The effect of L-arginine supplementation on model in vitro cultured cellular metabolism that underpins metabolic disorders

L-arginine (Arg) is a semi-essential amino acid in mammals. L-Arg metabolism in the cell can give rise to urea production and L-ornithine via arginase activity or nitric oxide (NO) and L-citrulline production via nitric oxide synthase (NOS). NO is produced by three isoenzymes of NOS, neuronal NOS (nNOS) and endothelial NOS (eNOS) are isoforms constitutively expressed, inducible NOS (iNOS) is mainly expressed during inflammatory responses. NO is an important intra- and inter-cellular signalling molecule, that regulates lipid and glucose metabolism. Synthesis of NO requires a number of co-factors including tetrahydrobiopterin (BH4). The biological availability of NO is affected by the NOS inhibitor; NG-nitro-L-arginine methyl ester (L-NAME) and the NO donor; S-nitroso-N-acetyl-DL-penicillamine (SNAP). This study was conducted to investigate the impact of addition of different concentrations of exogenous L-Arg to cultured model cell systems and on the NOS signalling pathway.

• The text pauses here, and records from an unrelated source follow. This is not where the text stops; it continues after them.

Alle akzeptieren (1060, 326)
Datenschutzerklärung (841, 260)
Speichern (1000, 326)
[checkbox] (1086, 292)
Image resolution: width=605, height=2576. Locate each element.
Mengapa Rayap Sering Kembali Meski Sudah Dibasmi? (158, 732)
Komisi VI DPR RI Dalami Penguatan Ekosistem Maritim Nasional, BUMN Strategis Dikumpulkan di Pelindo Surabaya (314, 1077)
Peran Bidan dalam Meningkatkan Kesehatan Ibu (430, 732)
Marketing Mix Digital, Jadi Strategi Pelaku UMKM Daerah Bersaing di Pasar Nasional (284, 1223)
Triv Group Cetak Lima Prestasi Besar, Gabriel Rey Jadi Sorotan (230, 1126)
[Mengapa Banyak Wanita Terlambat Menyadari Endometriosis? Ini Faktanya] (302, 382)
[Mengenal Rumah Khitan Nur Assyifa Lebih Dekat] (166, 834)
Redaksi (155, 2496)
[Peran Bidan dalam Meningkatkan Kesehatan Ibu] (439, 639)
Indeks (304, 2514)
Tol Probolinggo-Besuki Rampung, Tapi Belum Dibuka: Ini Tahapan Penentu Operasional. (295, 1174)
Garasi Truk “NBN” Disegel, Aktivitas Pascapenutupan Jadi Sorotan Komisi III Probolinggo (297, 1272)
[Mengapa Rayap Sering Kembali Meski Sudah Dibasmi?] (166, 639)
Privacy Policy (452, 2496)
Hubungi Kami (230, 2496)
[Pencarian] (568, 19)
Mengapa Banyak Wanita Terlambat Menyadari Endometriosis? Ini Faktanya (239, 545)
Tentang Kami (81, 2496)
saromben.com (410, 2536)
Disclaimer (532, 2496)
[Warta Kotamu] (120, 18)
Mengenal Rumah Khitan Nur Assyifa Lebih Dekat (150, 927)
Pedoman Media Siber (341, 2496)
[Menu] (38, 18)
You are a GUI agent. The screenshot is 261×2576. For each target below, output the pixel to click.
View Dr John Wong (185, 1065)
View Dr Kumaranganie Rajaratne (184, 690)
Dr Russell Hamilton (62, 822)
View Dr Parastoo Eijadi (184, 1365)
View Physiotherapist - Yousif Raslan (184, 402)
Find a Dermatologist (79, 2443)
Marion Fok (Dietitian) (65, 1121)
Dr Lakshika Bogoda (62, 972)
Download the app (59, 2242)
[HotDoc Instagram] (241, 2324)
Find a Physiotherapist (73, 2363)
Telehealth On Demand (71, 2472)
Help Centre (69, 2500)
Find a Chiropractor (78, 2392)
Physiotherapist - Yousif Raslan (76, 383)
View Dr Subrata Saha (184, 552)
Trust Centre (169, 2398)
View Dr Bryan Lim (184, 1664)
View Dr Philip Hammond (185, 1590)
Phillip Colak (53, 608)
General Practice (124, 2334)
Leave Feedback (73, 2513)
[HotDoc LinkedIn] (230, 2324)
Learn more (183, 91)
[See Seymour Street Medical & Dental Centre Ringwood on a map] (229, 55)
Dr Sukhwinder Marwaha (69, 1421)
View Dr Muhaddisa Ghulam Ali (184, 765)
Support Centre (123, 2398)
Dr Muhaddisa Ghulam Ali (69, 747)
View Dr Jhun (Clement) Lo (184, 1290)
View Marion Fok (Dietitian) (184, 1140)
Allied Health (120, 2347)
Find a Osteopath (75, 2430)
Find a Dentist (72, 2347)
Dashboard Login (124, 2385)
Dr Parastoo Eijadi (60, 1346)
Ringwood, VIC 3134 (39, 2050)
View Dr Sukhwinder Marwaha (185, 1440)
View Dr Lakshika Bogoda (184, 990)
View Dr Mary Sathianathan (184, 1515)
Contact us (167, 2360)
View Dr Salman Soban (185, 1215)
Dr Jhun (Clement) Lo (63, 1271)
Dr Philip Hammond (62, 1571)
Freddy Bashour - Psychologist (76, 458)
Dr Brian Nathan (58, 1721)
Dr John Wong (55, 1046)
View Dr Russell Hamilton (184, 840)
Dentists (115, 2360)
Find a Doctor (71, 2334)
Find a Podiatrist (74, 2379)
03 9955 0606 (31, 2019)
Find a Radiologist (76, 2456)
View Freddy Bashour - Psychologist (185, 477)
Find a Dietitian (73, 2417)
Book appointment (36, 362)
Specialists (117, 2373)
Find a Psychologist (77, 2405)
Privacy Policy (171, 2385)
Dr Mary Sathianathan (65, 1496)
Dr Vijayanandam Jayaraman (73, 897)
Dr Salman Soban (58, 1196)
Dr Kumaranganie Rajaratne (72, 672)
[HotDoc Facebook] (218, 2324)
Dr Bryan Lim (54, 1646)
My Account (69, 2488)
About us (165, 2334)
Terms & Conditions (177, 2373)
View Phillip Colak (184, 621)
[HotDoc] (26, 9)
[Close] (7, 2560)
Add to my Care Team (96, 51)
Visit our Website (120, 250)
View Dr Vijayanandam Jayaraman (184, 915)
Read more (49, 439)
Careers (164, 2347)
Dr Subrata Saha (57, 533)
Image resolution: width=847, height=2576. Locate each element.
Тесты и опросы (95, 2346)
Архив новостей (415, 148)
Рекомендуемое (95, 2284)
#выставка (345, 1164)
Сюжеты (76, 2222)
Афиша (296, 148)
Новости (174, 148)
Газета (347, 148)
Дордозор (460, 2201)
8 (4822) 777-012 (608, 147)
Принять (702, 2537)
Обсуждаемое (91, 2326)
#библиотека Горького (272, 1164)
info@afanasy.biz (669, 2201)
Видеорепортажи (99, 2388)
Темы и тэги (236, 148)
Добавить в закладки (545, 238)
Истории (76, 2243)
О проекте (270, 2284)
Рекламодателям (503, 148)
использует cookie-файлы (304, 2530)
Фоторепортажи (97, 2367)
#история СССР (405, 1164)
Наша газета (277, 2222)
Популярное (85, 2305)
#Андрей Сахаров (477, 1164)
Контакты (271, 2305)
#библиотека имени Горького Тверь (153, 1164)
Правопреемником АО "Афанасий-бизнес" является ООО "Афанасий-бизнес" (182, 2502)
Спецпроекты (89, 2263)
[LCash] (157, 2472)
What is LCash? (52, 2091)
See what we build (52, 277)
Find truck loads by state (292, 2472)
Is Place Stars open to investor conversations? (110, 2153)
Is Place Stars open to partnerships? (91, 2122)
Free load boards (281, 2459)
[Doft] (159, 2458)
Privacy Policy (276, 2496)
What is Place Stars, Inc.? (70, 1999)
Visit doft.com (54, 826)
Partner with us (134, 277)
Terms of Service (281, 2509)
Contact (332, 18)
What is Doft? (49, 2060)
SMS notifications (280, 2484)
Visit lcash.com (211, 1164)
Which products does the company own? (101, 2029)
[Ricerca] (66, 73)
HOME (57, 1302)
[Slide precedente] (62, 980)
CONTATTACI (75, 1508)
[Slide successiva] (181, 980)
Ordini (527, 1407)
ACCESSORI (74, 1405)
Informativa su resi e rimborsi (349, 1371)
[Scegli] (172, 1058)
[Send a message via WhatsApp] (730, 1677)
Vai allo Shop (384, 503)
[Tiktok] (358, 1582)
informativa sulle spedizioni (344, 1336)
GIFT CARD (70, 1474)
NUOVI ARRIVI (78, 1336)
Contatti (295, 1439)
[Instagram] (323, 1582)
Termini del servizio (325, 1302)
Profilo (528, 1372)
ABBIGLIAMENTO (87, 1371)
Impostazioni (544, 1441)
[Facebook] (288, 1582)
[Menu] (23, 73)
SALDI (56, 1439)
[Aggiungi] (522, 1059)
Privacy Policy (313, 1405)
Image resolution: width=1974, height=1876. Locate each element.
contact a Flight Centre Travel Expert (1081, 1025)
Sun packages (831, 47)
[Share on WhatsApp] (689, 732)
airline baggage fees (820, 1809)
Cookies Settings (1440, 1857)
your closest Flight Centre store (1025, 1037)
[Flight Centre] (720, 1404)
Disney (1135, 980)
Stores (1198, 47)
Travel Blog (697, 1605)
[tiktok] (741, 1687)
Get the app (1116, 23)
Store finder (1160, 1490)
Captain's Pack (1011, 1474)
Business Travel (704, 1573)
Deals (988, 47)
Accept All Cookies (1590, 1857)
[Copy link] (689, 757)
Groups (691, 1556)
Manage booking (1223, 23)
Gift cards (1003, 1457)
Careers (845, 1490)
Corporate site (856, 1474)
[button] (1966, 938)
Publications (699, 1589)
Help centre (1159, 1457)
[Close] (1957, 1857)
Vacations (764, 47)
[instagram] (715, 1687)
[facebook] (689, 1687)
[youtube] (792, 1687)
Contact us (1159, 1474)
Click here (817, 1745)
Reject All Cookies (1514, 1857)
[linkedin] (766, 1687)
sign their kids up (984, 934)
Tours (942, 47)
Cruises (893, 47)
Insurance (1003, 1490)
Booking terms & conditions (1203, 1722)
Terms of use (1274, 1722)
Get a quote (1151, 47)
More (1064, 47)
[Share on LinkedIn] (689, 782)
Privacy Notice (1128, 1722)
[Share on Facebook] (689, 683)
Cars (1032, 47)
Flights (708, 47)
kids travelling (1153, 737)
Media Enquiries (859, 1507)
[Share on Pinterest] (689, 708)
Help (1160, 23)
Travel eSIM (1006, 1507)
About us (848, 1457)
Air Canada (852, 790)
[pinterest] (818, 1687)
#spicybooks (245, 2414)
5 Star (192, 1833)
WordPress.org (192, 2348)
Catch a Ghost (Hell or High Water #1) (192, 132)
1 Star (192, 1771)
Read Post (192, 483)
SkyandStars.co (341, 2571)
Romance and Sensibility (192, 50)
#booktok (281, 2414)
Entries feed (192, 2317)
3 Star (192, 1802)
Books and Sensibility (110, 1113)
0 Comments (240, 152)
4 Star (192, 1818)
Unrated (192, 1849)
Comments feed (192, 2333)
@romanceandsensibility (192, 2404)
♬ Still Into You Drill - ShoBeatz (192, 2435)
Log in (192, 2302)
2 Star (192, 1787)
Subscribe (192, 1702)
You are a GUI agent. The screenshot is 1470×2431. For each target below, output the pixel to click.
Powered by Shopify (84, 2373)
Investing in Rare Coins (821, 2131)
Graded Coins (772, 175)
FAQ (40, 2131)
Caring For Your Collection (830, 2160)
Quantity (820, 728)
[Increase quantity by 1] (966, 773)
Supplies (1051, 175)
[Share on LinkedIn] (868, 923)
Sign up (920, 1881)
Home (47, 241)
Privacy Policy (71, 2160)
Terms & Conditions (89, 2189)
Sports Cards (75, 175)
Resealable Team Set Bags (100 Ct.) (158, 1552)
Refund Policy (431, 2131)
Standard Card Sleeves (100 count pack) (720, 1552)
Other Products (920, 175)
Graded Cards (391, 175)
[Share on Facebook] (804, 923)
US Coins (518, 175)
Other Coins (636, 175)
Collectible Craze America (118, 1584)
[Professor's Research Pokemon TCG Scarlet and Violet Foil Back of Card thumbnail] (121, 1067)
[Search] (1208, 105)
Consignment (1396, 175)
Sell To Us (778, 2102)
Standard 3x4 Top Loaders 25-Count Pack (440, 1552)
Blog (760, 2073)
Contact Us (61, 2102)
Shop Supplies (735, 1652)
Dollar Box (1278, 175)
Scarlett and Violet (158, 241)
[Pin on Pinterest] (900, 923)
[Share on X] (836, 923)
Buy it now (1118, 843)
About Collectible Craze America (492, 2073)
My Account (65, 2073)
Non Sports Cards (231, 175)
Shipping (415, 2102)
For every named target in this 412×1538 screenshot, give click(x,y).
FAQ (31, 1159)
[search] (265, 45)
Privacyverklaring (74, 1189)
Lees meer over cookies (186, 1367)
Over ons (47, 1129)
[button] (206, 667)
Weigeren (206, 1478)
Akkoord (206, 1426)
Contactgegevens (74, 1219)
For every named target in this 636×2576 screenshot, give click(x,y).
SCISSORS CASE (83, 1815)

The experiments were conducted with cell models to define the direct effects of L-Arg and its catabolic products on specific cell signalling pathway in insulin-sensitive cells; mouse liver epithelial cultured model BNL CL2 (a hepatocyte cell model) and mouse adipocyte cells; 3T3 L1. The cells were cultured in two different additional exogenous concentrations of L-Arg (400 and 800 µM) in L-Arg deficient media or control complete DMEM media (contains 250 µM L-Arg itself and maintained without excess L-Arg treatment) with 10% FBS and the cellular response investigated 24 and 72 h after the L-Arg additions. qRT-PCR was used to determine the mRNA levels of key transcripts for enzymes involved in the metabolism of L-Arg and downstream metabolic pathways whilst Western blotting was undertaken for proteins analysis. NO production was also determined with Griess reagent and residual cell culture supernatant amino acid concentrations (L-Arg, L-Cit and L-Orn) measured by HPLC. To further investigate NO production, the impact of the NOS inhibitor L-NAME (4 mM), external NO donor SNAP (100 µM), and NOS co-factor BH4 (40 µM) was also analysed. Finally, stably constitutively over-expressing iNOS 3T3 L1 cells were generated and the impact of culturing in elevated exogenous L-Arg (0, 400 and 800 µM) investigated.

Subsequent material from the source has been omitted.